Most Americans consider a 30-year term and fixed interest rate typical for a mortgage. However, the American model of home financing is extremely unique and rather new.
In the US, the 30-year, fixed-rate mortgage is so strongly linked to home ownership that most Americans can’t imagine financing a home any other way. Yet, the vast majority of the world doesn’t use this model.
In fact, the 30-year mortgage as we know it is relatively new, appearing only in the years after World War II to support borrowers who couldn’t pay back shorter-term loans. Its origin is founded in the federal government’s good intentions: single-family home ownership is a cornerstone of the American Dream, after all.

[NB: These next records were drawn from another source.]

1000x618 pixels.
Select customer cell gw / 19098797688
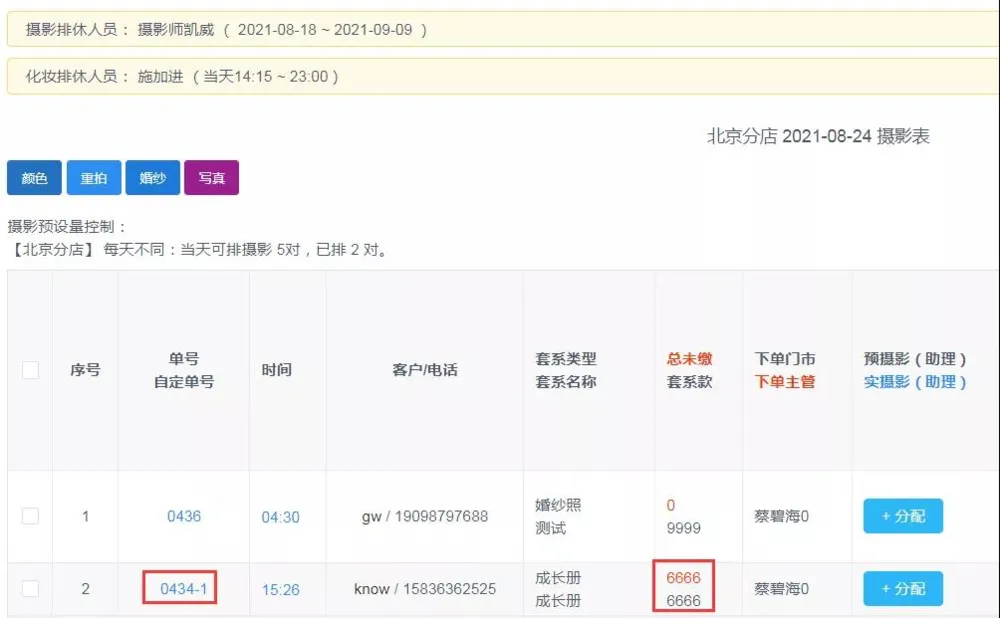click(x=425, y=517)
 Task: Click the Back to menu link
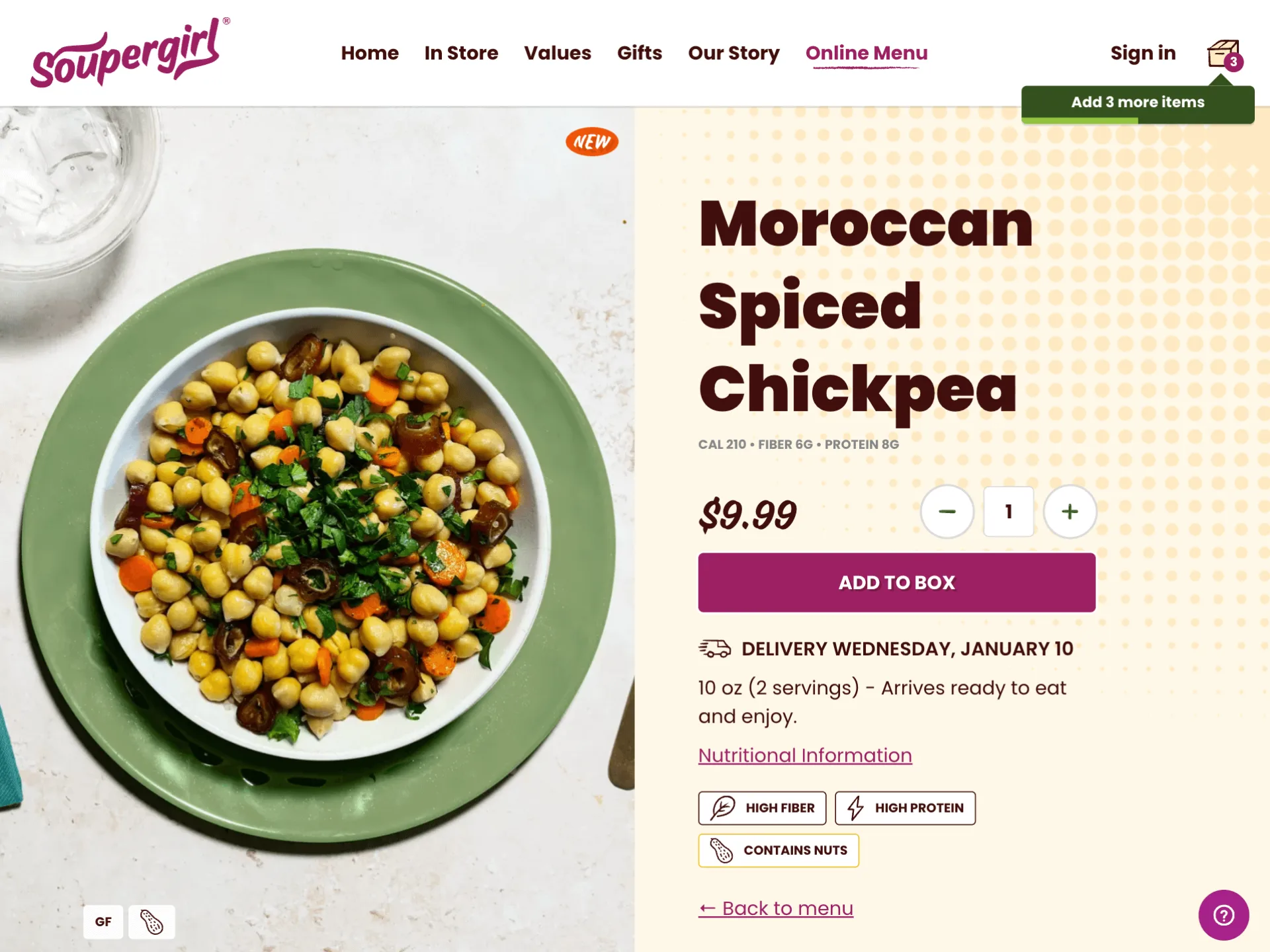[x=776, y=908]
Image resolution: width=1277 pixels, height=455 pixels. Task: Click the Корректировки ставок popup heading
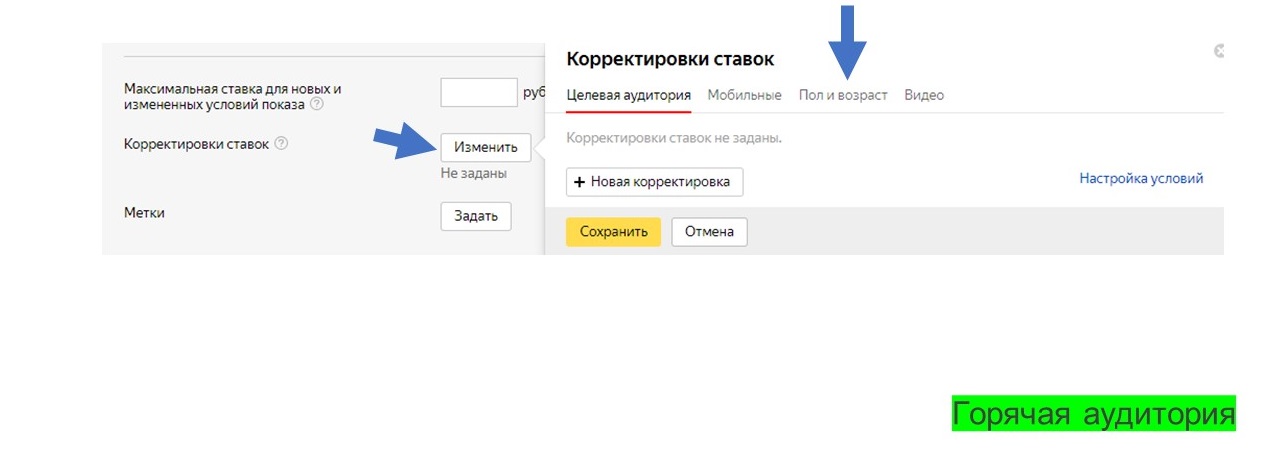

Yet, no one predicted that supporting that dream would simply push the problem down the line. Decades later, millions of Americans still find themselves locked into mortgages they can’t afford.
How did we get here?
Until the Great Depression, financing a home (or buying land and building a home) was strictly the business of banks and their customers, with no mortgage insurance or other involvement from the federal government. Costs to build were low, starting at $2,000 (about $62,000 today) for a one story, 2-bedroom colonial cottage. The cost to buy was, on average, around $6,000.
Buyers would put down 50% of the home’s cost and borrow the rest on a three- to ten-year term, paying only interest until the term ended. At that point, they could either repay the loan in full with a balloon payment or refinance the loan.

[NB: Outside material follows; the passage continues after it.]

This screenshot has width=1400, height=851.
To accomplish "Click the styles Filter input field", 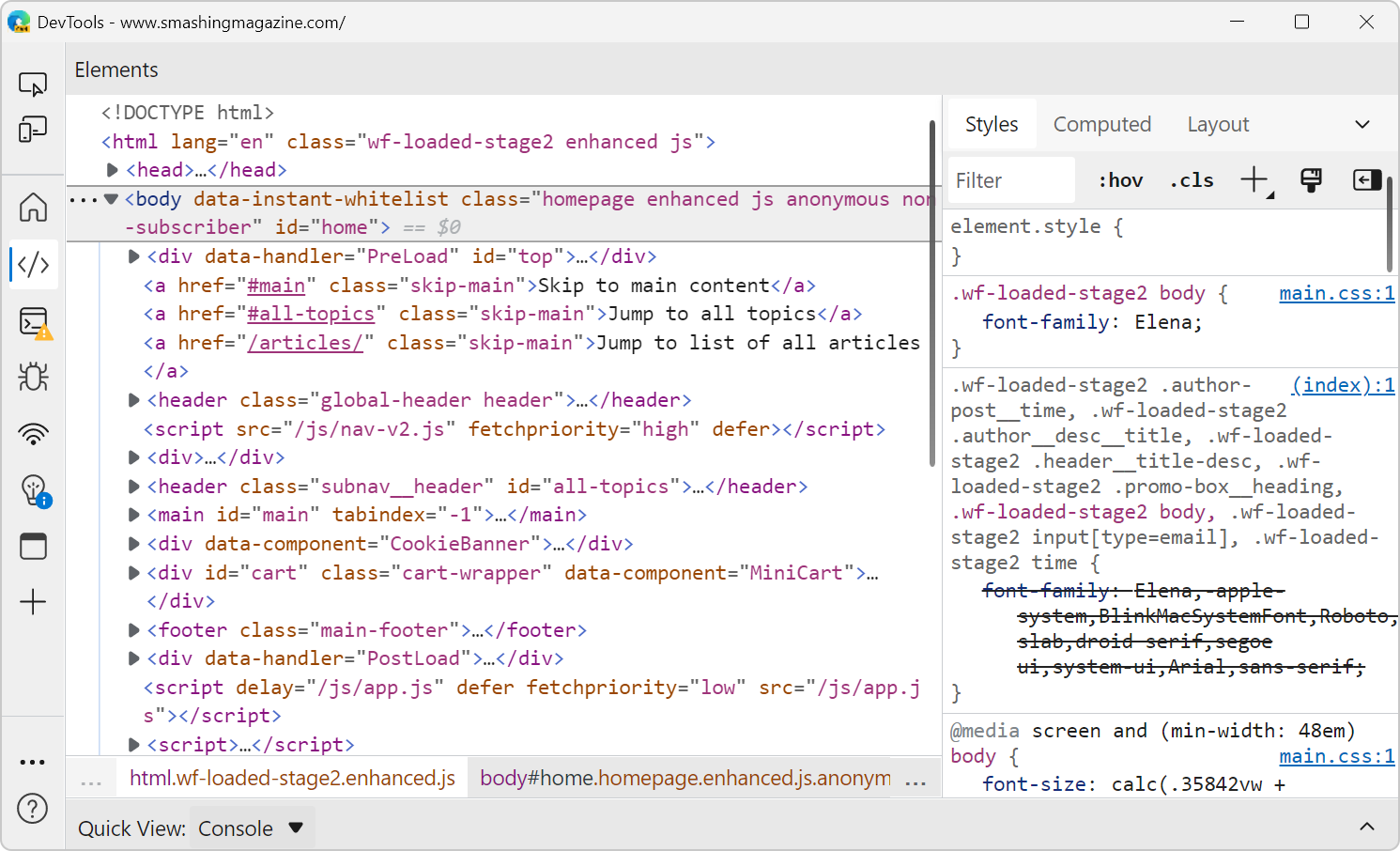I will point(1011,179).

(This model, or one similar to it, is still used in many countries today, including Sweden and Canada.)
The Great Depression changed everything. People couldn’t afford to make their final balloon payments. Strapped lenders refused to refinance, borrowers defaulted, banks repossessed and resold homes, and values plummeted. “The 50% loan-to-value built into mortgage structures wasn’t enough to absorb the collapse in house values,” Marc Rubinstein at Net Interest explains.
In 1933, the federal government stepped in. The Home Owners’ Loan Corporation purchased defaulted mortgages and, to make repayment easier on drained Americans, reinstated them with 15- to 20-year, fixed rate, fully amortizing mortgages that resemble today’s. It worked. Home ownership rose steadily, and in 1948, the maximum term limit on a loan was raised to 30 years to encourage the trend.

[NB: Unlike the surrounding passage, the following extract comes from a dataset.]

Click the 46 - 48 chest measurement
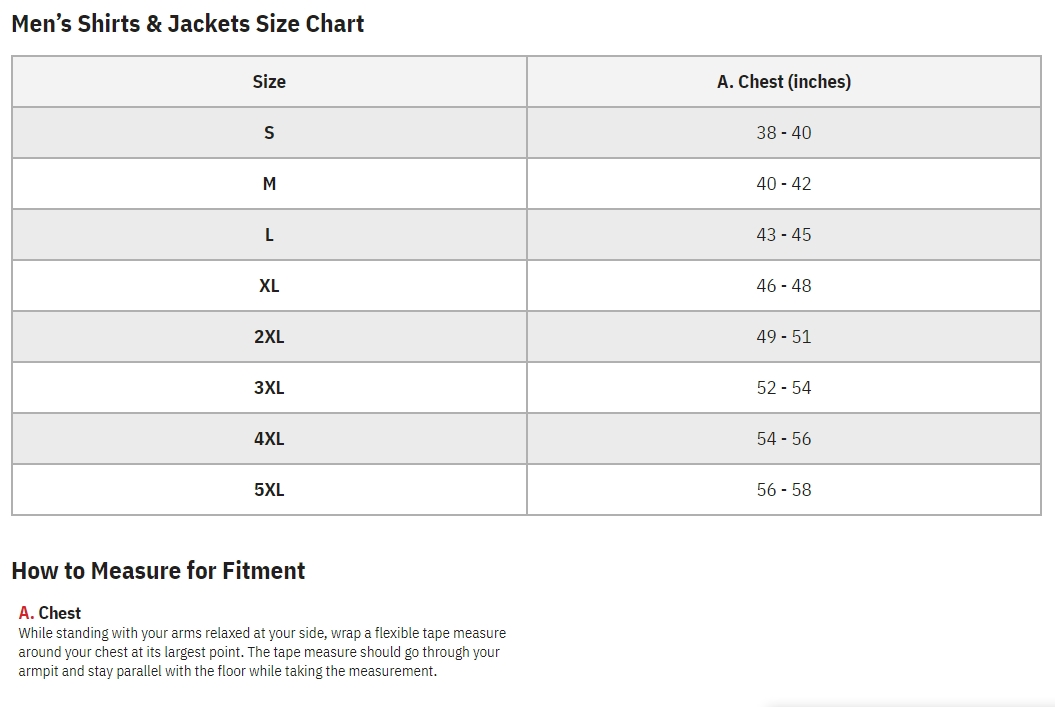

Despite efforts to put these mortgages back into the oversight of private lenders, the decision to involve the government to prop up mortgages proved difficult to reverse. Fannie Mae, Freddie Mac, and the FHA all exist thanks to efforts to provide mortgage insurance and manage this completely new private-public model.
Its imperfection is clear: whenever enough borrowers struggle to pay off their American Dream mortgages, the government pivots to help. During and after the mortgage crisis of the late 60s, Fannie Mae’s mortgage purchase permissions were expanded to include conventional mortgages, Freddie Mac was created to buy mortgages from the thrift/savings and loan industry, and both had an implicit guarantee of government bailout if they ran into trouble. Securities made their first appearance during this time, and the government passed necessary acts to reduce lending discrimination.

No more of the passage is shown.